Gemäß § 16 Abs. 3 Satz 1 VersAusglG ist die Umrechnung des Ausgleichswerts in Entgeltpunkte (Ost) anzuordnen. Obwohl es sich bei der Durchführung des Ausgleichs gemäß § 16 Abs. 2 VersAusglG um einen Unterfall der externen Teilung handelt, ist die Festsetzung eines Kapitalbetrags – und damit einhergehend eine Verzinsung - nicht veranlasst, § 222 Abs. 4, 3 FamFG (OLG Nürnberg BeckRS 2013, 9324)

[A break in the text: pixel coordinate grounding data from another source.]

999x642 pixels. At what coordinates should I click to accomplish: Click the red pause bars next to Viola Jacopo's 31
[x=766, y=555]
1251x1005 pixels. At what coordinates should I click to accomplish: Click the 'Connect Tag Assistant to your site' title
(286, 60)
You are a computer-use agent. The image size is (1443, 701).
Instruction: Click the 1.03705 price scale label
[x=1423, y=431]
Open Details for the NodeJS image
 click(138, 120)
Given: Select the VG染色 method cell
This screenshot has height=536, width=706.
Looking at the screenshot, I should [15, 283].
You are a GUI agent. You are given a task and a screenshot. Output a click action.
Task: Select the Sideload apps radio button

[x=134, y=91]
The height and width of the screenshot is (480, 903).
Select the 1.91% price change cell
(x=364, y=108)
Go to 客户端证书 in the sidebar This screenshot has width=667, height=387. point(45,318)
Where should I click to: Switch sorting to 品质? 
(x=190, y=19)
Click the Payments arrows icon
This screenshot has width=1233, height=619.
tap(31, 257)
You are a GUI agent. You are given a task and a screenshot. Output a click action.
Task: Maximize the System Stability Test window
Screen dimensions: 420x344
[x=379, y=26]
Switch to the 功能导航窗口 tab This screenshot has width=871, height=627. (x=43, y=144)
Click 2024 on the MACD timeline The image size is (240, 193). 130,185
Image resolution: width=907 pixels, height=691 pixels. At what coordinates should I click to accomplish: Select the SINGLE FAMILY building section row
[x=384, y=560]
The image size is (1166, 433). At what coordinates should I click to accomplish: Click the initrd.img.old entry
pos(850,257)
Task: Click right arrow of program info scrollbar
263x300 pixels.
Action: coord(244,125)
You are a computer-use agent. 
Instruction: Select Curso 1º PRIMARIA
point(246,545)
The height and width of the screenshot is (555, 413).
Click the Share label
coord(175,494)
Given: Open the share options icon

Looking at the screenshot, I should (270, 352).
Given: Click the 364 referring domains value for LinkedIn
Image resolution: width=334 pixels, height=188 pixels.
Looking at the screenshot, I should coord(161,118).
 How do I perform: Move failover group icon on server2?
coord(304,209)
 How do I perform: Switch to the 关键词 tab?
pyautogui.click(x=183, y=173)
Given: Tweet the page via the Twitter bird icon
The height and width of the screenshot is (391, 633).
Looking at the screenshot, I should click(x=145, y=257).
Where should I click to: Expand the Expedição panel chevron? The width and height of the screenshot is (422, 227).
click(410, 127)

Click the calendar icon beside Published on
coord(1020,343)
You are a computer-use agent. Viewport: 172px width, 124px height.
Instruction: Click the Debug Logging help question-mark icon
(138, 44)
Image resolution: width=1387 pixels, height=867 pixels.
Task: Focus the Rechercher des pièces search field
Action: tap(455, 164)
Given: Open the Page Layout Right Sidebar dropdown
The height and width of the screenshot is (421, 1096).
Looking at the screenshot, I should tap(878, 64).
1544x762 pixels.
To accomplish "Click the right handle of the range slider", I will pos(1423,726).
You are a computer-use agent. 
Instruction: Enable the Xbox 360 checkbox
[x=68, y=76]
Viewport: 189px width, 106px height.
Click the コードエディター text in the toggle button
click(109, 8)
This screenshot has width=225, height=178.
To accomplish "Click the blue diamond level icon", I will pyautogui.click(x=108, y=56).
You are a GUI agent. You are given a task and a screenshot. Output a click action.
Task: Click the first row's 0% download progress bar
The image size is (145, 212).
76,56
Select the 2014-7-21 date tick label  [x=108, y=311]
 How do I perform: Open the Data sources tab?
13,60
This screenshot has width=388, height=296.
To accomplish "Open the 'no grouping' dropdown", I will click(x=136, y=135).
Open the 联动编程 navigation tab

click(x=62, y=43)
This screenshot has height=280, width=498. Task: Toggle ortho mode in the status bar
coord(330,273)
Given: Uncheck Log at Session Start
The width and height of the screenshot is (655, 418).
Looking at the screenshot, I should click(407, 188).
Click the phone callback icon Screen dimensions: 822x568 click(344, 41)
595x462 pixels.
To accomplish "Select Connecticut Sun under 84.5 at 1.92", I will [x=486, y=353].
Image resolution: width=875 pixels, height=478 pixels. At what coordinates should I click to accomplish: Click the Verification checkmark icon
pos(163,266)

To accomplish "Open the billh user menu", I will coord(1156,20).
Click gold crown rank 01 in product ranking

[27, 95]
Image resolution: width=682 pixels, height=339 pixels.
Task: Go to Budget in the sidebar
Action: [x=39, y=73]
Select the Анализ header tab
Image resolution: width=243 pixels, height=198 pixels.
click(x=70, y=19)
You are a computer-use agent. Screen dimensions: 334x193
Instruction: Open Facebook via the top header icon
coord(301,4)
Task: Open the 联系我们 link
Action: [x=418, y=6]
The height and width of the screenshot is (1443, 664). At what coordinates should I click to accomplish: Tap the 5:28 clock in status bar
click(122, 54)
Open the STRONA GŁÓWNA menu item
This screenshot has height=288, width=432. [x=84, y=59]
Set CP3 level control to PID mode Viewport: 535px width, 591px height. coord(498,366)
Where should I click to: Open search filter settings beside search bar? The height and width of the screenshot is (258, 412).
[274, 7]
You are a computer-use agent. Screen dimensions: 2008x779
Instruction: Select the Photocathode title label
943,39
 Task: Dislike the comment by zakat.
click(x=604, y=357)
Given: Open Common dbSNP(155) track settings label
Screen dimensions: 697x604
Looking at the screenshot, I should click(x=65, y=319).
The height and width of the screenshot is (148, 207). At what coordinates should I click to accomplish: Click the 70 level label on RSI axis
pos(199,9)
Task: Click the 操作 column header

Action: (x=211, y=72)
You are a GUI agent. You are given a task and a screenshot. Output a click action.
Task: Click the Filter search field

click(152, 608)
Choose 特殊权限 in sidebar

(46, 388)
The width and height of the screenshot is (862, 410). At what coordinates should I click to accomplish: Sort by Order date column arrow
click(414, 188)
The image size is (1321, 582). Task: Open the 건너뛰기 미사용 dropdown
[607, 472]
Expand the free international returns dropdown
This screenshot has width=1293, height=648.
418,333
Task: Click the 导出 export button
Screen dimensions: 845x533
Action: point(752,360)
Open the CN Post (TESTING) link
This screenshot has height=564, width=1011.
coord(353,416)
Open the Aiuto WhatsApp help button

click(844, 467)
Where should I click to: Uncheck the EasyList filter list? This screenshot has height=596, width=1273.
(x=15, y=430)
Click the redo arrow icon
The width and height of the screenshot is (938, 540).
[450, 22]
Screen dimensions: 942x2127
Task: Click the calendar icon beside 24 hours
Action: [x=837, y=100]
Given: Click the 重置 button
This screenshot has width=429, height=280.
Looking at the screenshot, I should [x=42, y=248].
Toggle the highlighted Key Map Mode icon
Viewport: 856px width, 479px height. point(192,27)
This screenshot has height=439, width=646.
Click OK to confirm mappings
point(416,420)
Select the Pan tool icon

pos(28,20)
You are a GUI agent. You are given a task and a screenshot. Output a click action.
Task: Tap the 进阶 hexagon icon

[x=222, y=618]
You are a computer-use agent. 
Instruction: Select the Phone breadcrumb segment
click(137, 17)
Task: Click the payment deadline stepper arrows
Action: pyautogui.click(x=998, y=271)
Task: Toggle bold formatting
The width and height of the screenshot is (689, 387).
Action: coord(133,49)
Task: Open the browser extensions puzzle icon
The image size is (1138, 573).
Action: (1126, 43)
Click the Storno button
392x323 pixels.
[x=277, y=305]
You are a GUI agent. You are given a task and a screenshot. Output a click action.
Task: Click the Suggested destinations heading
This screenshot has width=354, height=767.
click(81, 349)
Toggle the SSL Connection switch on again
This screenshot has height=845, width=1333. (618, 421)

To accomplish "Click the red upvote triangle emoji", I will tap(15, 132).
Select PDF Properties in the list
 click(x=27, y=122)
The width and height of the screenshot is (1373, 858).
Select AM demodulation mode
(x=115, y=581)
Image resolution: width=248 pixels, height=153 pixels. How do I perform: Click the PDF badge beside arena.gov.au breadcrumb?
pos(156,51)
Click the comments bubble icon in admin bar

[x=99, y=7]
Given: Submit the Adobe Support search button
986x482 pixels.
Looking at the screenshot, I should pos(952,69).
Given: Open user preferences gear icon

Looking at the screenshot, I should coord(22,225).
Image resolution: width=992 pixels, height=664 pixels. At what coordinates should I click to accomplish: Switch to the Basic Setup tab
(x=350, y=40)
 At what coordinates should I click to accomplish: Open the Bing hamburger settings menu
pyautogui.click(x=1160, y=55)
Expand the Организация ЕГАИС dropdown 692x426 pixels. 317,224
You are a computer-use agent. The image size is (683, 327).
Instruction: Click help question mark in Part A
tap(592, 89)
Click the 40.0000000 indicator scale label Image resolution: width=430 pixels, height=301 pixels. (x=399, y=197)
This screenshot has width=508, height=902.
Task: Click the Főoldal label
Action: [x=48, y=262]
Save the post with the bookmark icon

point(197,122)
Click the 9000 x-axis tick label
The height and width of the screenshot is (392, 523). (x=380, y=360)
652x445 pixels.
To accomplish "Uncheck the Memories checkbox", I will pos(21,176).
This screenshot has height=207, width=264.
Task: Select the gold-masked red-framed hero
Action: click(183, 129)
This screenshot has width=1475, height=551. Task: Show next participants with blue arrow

b) Für den erstinstanzlich erfolgten Ausgleich der Anwartschaften des Antragsgegners aus gesetzlicher Rentenversicherung mit Ost-Dynamik im Wege der internen Teilung in dem Umfang, der sich bei Hinzurechnung der nachzuversichernden Einkünfte des Antragsgegners als Zeitsoldat ergibt, mithin dem Ausgleich des „fiktiven“ Ehezeitanteils von 3,3421 Entgeltpunkten (Ost), fehlt eine gesetzliche Grundlage.
Im Wege der internen Teilung (§ 10 Abs. 1 VersAusglG) auszugleichen sind vielmehr nur die tatsächlich erworbenen Anwartschaften des Antragsgegners aus gesetzlicher Rentenversicherung mit Ost-Dynamik, deren Ehezeitanteil die weitere Beteiligte zu 3) in einer – von keiner Seite beanstandeten – Höhe von 2,6723 Entgeltpunkten (Ost) beauskunftet und einen Ausgleichswert von 1,3362 Entgeltpunkten (Ost), korrespondierender Kapitalwert 9.418,94 €, vorgeschlagen hat.
III.
Die Kostenentscheidung beruht auf §§ 20 Abs. 1 Satz 1 FamGKG, 150 Abs. 1 FamFG.
Die Wertfestsetzung folgt §§ 55 Abs. 2, 50 Abs. 1 Satz 2 FamGKG. Beschwerdegegenständlich ist ein Anrecht.
Anlass, die Rechtsbeschwerde zuzulassen, besteht nicht, § 70 Abs. 2 FamFG.